Experts and economists agreed that the Central Bank of Egypt (CBE) will raise interest rates during its meeting on Thursday but did not agree on the rate hike.
A Reuters poll forecasted that the central bank will raise its overnight deposit rate by 100 basis points (bps) as it tries to dampen resurgent inflation.
The median forecast in a poll of 15 analysts is for the bank to raise its deposit rate to 12.25% and its lending rate to 13.25% at its regular monetary policy committee meeting.
The committee will meet a day after a meeting of the Federal Reserve, which is expected to raise US interest rates.
The CBE kept its rates on hold at its last two meetings, on June 23 and August 18, but raised them by 200 bps in May, saying it was seeking to contain inflation expectations after prices surged by their fastest in three years.
“A continued rise in inflation and in parallel Egyptian pound weakness warrant further monetary tightening,” said Mohamed Abu Basha of EFG Hermes.
Cairo’s annual urban consumer inflation quickened to 14.6% year-on-year in August from 13.6% in July, while core inflation rose to 16.7% from 15.6%.
The central bank has an inflation target range of 5-9%, but in June said it would tolerate a higher level until after the fourth quarter.
Not all analysts expect a rate hike.
Wael Ziada of Zilla Holding said most of the economic shock to Egypt has been external and has already been reflected in the domestic inflation rate.
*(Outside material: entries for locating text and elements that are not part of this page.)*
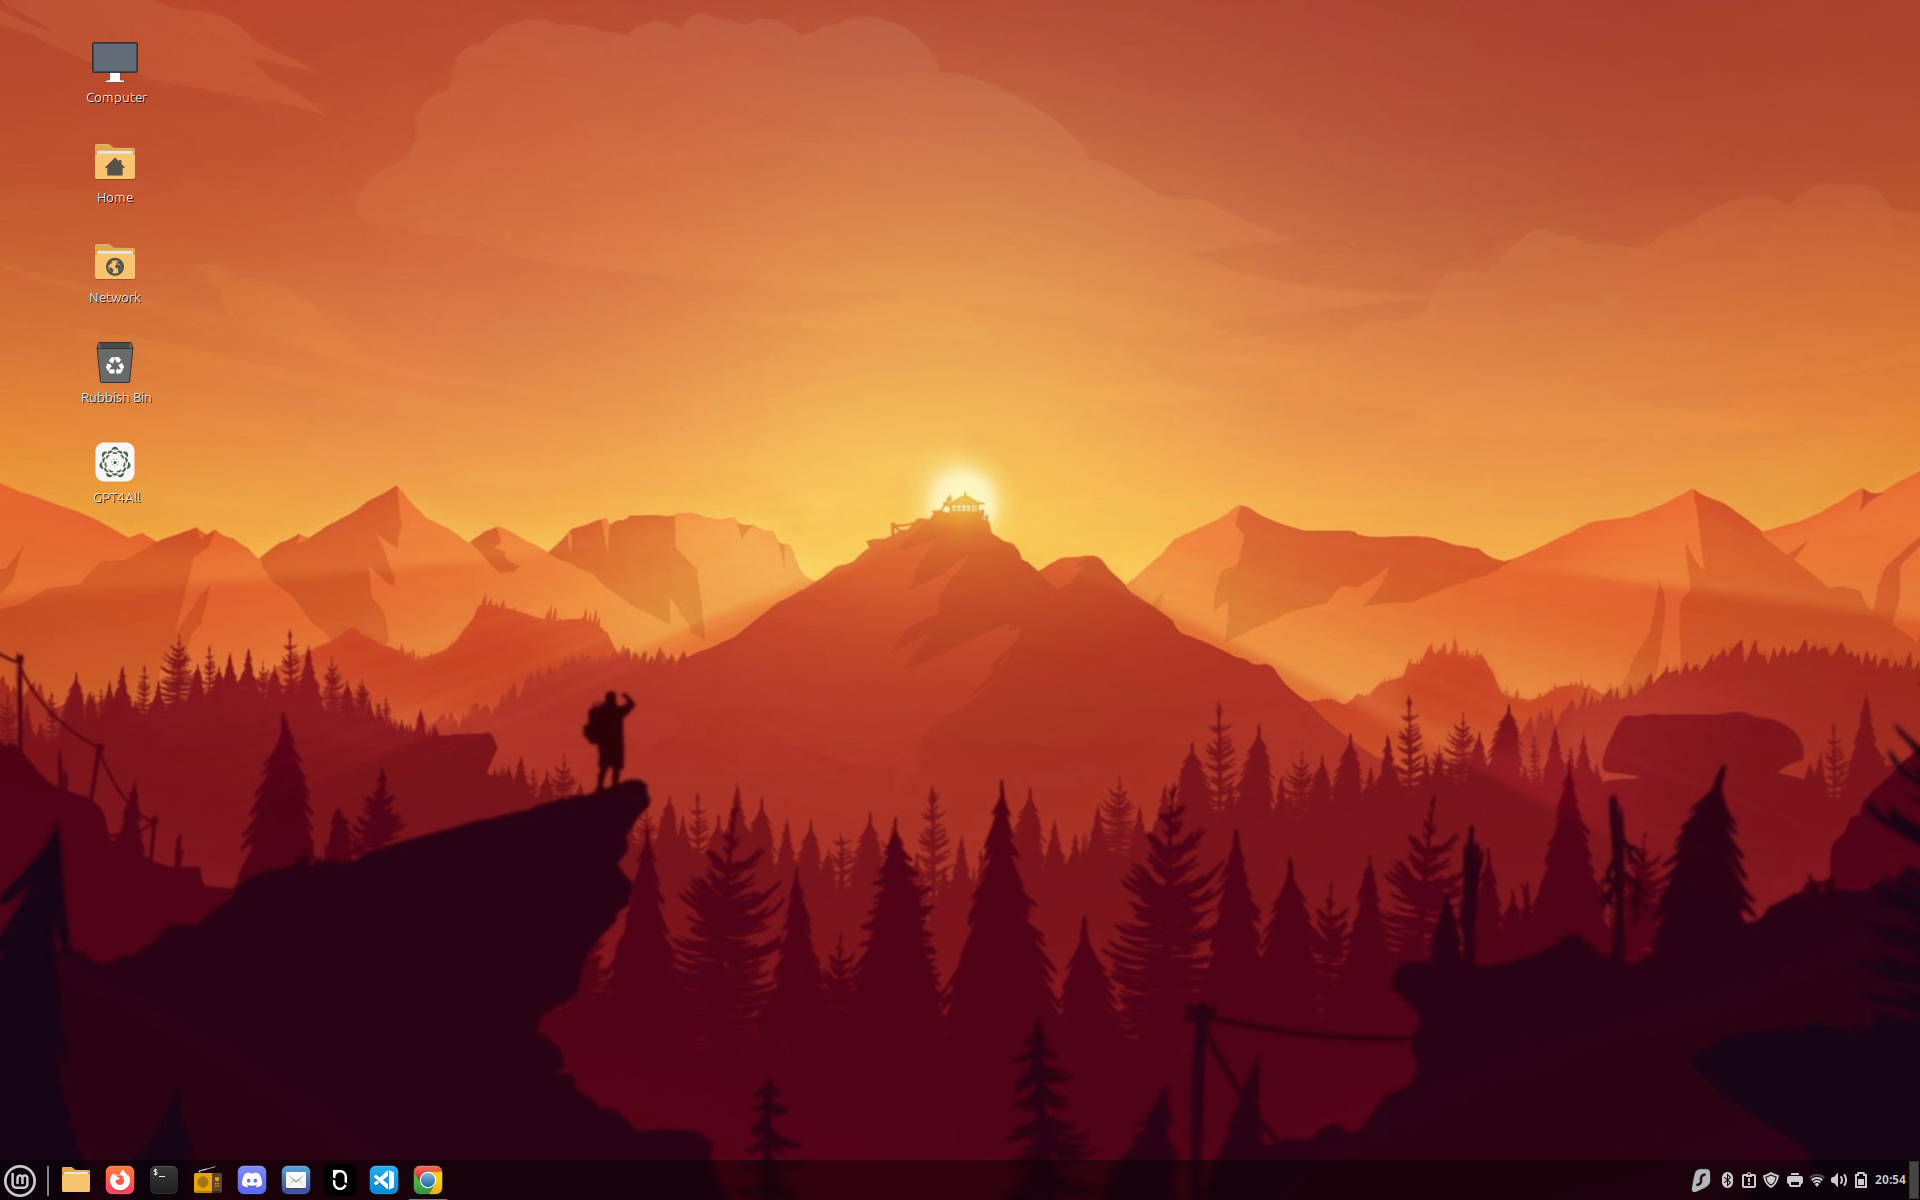Launch Visual Studio Code from the taskbar
Screen dimensions: 1920x1200
[x=385, y=1179]
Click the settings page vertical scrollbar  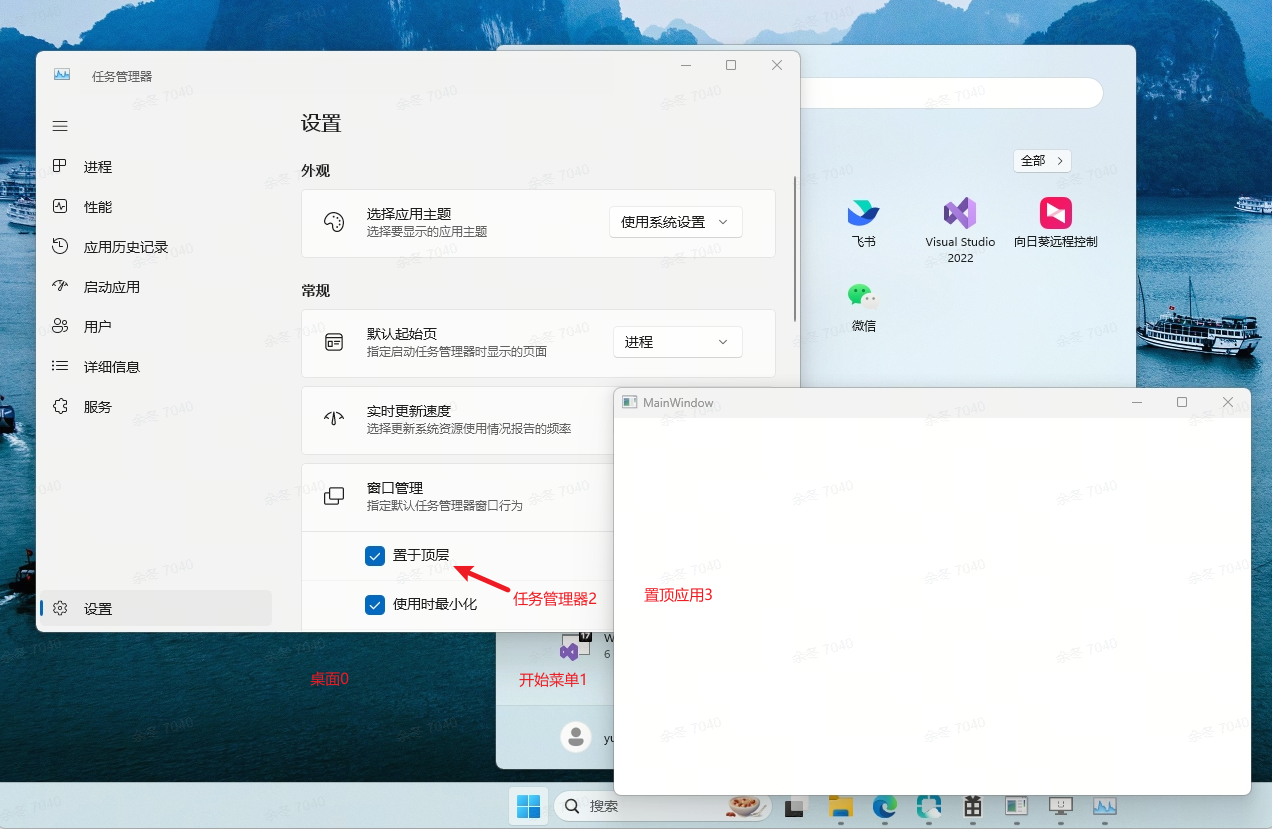795,248
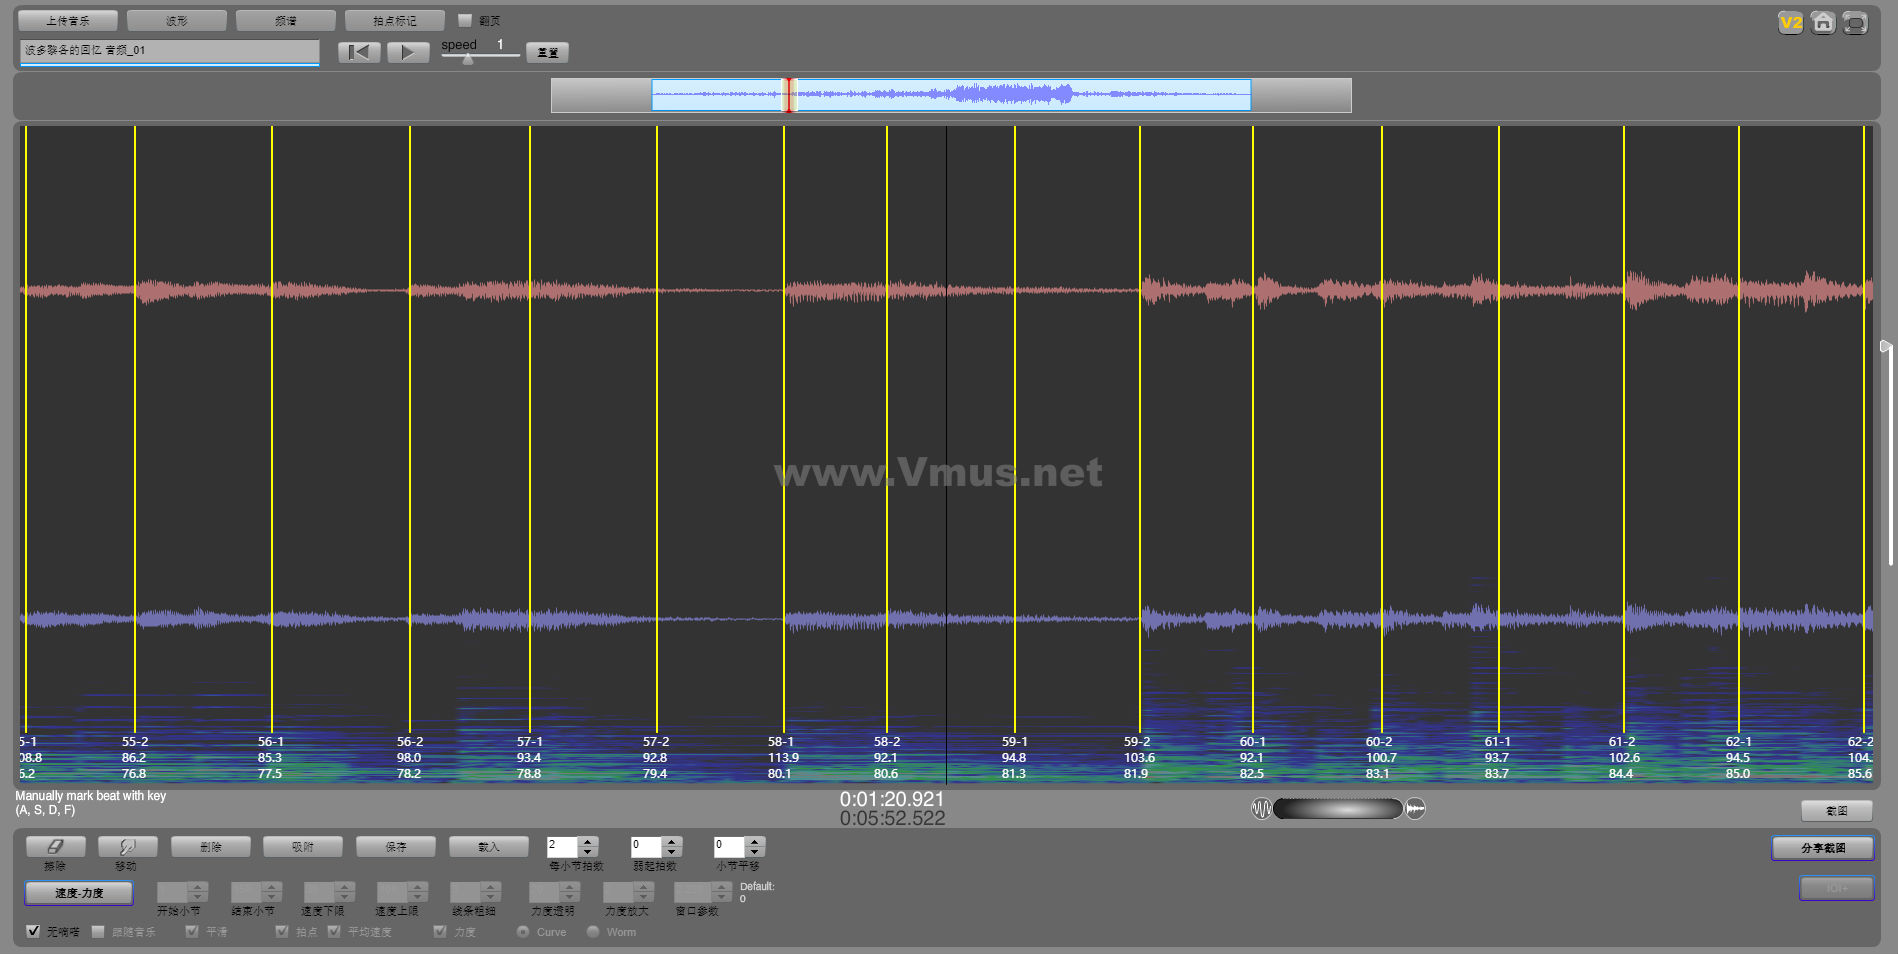Click the wide waveform icon right of zoom bar
Screen dimensions: 1898x954
point(1416,809)
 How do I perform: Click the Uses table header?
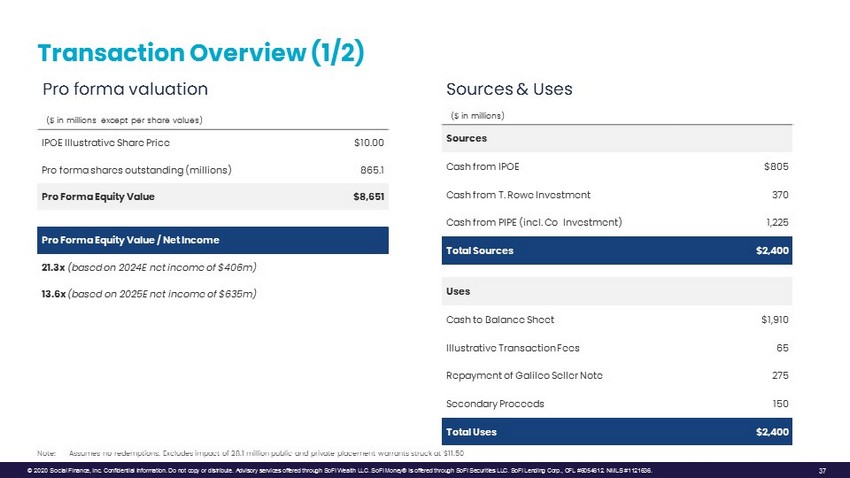coord(617,291)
Any interest rate increase would have little effect on inflation.
“External variables with regard to oil prices and the food price index may indicate that the worst in terms of importing inflation has passed,” he added.
HC Securities and Investment expected the CBE to gradually raise the overnight deposit and lending rates by 100 bps in the coming meeting and then raise it by another 100 bps in the following meeting.
Financials analyst and economist at HC, Heba Monir commented: “The annual August inflation is the highest recorded since May 2019, as the pricing of imported commodities at a higher exchange rate and supply bottlenecks negatively impacted it.”
At these levels, the annual inflation rate is well above the CBE's pre-announced target of 7% (+/-2% for Q4 2022), and the HC estimates it to average 14.3% until the end of the year.
Regarding Egypt's external position, Monir said the HC believes that pressure is accumulating.
Currently, Egypt offers a real yield on 12-month T-bills of 208 bps (given the current 12-month T-bills rate, HC’s 12-month inflation estimate of 12.25%, and a 15% tax rate for European and US investors) compared to a real return on the US 1-year notes of negative 245 bps (given 1-year notes yield of 3.83%, Bloomberg average 12 million inflation estimate of 6.28%, and assuming no taxes).
Based on HC’s assumptions and calculations, Egyptian 12-month T-bills need to increase in 2022 to 17.3% from 16.9% currently to remain attractive, Monir stressed.